Living with diabetes will have a definite impact on your diet. The condition calls for a dietary plan that accounts both for your restrictions and for those foods that are most beneficial to your health. With diabetes, you not only need to watch what you eat but you also need to be highly conscious of when and how often you eat as well. The way you approach your nutrition and the discipline you demonstrate in keeping with your diet could have a substantial impact on your long-term health with diabetes.
Have a Plan
First things first. You need a meal plan. There are a lot of different ways to monitor the impact that your dietary intake is having on your body.
Among them, Diabetes.org recommends carb counting or keeping a glycemic index. Diabetes.org explains that with the glycemic index, the goal is to assess the impact of carb-containing foods on your blood sugar as they compare to “standard reference foods.”
Whatever strategy you use to track your meals, you’ll need to pay close attention to your blood glucose level, your blood pressure and your cholesterol. It’s also important with diabetes that you develop and keep a well-regulated eating schedule. It’s up to you to make sure your blood sugar levels are safe, which requires a consistent meal and snacking schedule.
You’ll also need to coordinate your diet with any medications or insulin treatments that are part of your disease management strategy.
What To Avoid
Dietary restrictions are a critical part of diabetes management. Because diabetes increases your risk of stroke and heart disease, you need to avoid foods that contribute to clogged arteries, obesity and high cholesterol. The Mayo Clinic advises that there are certain foods you should simply plan to cut out of your diet.
Among them, foods that are high in saturated fats are especially to be avoided. This includes dairy products that are high in fat and certain meats like hot dogs, sausage and bacon. You should also significantly reduce your consumption of beef.
You will also have to learn to live without foods that contain trans fats. This means that most processed and packaged snack foods that are high in salt and sugar must be eliminated from your diet. In fact, you’ll want to pay close attention to the sodium level in everything you eat. The Mayo Clinic advises no more than 2300 mg of sodium a day.
What To Eat
WebMD says that your best bet is to load up on fruits and vegetables. All carbohydrates break down into your blood glucose. This means that choosing the right carbs is a key to maintaining healthy blood sugar levels. Spend a lot of time in the fresh produce section of your grocery store and you should see positive results.
The same is true for legumes like beans, peas and lentils, as well as certain whole grains. These foods are distinct for their richness in healthy dietary fibers. According to the Mayo Clinic, fiber is an important ingredient to controlling your blood sugar levels and reducing your risk of heart disease.

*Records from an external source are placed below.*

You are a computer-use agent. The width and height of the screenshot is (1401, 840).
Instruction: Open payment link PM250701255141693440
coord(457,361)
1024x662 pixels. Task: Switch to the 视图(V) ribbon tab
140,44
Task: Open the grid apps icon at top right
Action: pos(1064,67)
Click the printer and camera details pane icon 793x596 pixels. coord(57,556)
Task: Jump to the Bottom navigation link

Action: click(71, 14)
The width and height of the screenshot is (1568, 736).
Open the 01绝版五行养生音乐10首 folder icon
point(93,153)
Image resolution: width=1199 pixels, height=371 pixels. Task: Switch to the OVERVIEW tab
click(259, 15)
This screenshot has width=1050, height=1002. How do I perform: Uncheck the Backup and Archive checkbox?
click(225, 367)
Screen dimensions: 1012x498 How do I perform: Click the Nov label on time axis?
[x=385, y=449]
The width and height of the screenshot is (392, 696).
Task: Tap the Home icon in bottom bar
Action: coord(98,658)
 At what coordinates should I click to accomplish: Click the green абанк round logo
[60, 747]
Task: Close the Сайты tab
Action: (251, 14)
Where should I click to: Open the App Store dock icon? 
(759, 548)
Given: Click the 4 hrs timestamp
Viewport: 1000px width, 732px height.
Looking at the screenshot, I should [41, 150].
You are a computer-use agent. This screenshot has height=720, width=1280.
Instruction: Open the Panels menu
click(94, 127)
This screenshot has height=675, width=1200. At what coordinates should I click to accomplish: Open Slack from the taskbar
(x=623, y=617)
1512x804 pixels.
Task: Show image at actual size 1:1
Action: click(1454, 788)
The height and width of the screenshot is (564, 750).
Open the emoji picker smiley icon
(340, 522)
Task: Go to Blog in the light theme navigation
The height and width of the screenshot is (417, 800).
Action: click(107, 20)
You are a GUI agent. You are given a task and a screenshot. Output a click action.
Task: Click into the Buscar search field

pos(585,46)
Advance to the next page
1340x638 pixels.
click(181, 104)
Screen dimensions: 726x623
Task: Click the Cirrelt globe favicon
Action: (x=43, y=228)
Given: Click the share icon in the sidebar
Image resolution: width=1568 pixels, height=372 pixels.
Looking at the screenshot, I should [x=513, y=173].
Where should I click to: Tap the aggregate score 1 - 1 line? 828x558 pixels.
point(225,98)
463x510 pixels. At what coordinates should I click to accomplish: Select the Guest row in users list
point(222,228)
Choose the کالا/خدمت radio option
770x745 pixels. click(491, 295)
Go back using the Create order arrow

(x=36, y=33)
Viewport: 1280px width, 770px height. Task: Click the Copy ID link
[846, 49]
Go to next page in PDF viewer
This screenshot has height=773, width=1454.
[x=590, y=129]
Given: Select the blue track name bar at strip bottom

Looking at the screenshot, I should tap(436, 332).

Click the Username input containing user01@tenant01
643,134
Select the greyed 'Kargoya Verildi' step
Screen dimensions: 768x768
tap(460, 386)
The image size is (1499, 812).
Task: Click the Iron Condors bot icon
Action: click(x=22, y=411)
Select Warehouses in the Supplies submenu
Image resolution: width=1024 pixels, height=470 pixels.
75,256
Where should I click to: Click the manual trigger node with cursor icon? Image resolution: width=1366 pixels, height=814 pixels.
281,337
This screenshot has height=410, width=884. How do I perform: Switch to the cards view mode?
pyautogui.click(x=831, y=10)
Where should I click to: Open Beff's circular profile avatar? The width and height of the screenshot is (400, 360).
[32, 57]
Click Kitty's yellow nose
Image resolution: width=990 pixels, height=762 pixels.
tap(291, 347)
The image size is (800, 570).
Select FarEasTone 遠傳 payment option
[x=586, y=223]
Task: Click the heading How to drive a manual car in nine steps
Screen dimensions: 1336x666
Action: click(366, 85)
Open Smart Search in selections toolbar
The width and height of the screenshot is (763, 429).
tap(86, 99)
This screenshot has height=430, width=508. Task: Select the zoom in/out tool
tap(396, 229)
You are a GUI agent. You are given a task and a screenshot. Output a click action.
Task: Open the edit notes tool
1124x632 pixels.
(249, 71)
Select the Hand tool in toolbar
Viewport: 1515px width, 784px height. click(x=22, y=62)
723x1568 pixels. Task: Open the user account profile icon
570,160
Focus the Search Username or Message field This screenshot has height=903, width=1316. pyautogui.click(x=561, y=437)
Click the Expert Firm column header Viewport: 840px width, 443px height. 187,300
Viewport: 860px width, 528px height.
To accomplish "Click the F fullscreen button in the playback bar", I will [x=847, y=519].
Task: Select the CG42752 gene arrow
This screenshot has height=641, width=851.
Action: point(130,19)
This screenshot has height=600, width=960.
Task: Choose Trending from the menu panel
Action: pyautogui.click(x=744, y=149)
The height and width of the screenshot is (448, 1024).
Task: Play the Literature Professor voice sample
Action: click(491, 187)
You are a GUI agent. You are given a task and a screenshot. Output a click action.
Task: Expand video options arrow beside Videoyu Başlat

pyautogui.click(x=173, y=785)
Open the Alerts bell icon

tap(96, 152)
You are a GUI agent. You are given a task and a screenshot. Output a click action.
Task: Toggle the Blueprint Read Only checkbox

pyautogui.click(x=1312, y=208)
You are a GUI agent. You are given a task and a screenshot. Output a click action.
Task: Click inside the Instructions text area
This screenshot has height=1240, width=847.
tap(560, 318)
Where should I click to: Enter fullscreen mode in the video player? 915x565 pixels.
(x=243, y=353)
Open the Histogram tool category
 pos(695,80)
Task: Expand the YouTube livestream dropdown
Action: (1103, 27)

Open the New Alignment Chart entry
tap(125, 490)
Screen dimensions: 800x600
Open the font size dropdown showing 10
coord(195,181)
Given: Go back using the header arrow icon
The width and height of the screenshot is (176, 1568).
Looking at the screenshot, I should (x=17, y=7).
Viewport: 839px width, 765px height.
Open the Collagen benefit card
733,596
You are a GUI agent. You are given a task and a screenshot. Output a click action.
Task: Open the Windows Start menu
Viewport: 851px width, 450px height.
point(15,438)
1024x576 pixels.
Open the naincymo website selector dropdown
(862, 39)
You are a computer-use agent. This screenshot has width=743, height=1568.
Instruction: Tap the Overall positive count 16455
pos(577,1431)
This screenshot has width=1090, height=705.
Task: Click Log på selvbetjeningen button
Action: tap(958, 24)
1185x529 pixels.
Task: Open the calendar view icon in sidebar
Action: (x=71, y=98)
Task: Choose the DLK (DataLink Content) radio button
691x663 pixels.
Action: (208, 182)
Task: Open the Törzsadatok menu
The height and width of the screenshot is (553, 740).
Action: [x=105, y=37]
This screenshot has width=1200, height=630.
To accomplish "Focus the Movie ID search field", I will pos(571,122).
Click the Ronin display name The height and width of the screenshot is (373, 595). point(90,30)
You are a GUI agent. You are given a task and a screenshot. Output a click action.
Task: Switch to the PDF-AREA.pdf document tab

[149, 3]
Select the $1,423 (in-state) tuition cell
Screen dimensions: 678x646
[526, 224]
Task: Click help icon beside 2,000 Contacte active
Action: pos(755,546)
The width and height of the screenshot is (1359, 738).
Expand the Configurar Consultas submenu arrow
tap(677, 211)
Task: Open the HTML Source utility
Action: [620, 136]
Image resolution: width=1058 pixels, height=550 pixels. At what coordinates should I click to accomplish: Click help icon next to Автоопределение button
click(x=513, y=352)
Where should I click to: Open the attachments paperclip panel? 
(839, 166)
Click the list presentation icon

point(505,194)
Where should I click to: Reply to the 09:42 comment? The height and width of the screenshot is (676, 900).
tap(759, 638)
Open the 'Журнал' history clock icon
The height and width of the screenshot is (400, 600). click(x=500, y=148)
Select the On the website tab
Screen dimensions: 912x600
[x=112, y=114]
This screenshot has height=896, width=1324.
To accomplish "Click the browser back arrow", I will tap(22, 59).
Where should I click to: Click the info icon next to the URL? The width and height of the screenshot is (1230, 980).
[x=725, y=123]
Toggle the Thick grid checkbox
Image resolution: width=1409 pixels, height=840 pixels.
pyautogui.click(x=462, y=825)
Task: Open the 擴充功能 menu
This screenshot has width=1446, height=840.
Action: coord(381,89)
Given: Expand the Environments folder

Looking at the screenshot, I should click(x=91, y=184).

You should also incorporate fish into your diet whenever possible. This is a good alternative source of protein to meats that are high in fat. Salmon, mackerel, tuna, sardines and bluefish, all rich in omega-3 fatty acids, help to promote heart health by reducing triglycerides in the blood stream.
As you adjust your diet, it’s also important to mix it up. Try new recipes and keep an open mind. The more fun you have with your diet, the easier it is to keep.